[Stored data]
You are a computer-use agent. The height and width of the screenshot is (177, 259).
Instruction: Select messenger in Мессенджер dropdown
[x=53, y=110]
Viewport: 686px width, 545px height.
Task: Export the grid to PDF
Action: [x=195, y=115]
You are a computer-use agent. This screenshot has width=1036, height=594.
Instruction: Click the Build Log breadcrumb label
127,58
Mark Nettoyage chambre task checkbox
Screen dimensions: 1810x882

==

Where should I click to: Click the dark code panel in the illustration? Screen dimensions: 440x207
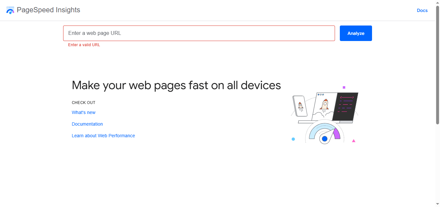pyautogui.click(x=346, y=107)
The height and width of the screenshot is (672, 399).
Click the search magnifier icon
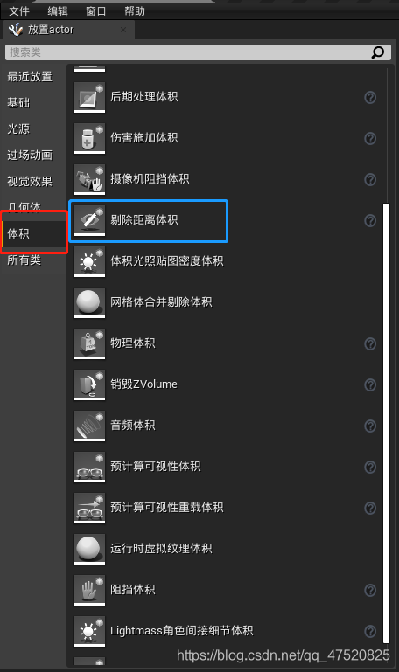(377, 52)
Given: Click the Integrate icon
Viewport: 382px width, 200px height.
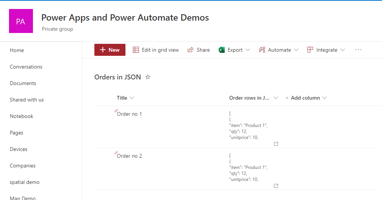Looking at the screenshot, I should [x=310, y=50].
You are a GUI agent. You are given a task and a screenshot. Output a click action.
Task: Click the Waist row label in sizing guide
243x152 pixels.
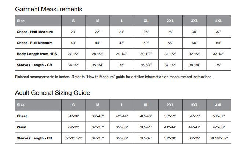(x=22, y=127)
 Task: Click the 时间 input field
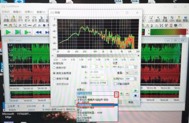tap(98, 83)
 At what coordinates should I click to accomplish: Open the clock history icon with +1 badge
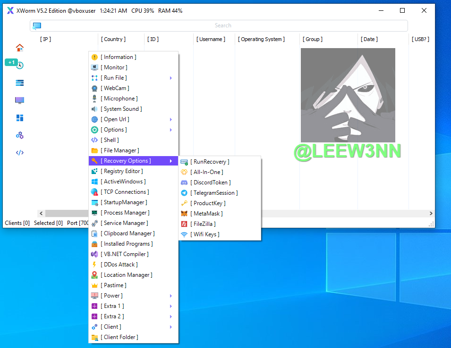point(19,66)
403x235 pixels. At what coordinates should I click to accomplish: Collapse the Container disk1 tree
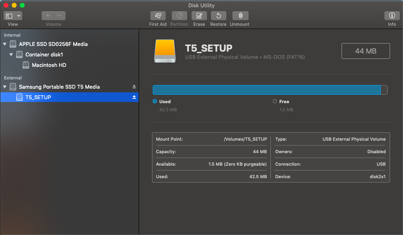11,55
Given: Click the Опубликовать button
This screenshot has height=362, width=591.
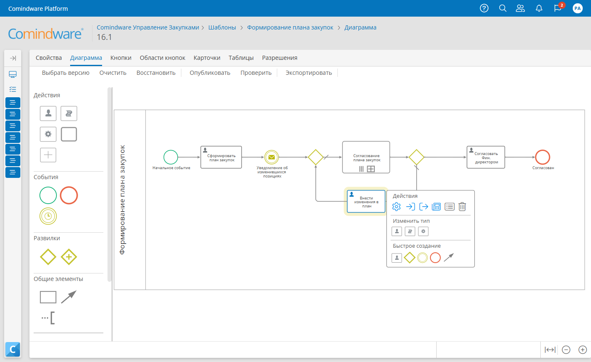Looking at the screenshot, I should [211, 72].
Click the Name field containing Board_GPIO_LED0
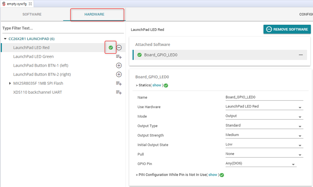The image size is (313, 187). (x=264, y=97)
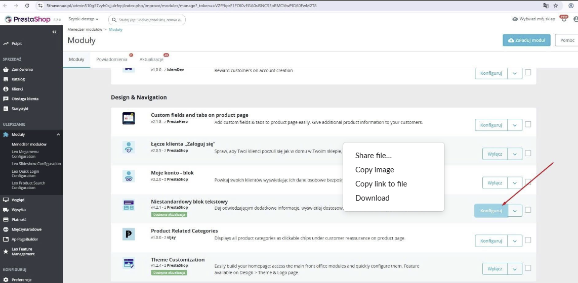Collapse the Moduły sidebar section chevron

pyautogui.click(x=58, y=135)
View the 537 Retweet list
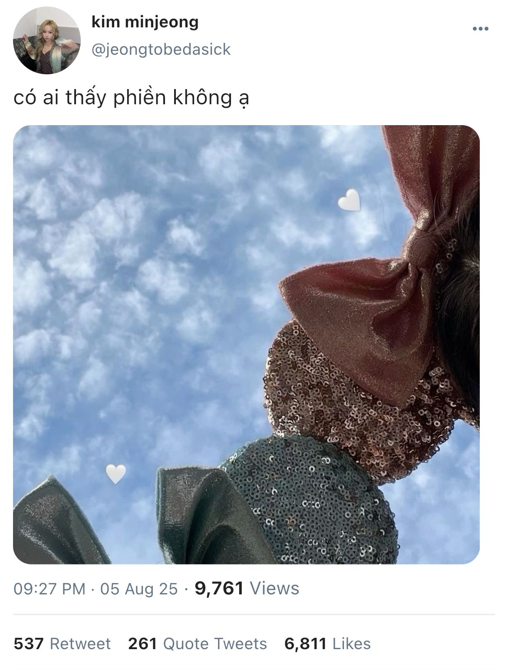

▶ [Task to complete]
Wherever "computer" turns up in the records, copy the whole line.

▶ [Written answer]
You are a computer-use agent. The height and width of the screenshot is (177, 259).
You are a computer-use agent. This screenshot has width=1036, height=594.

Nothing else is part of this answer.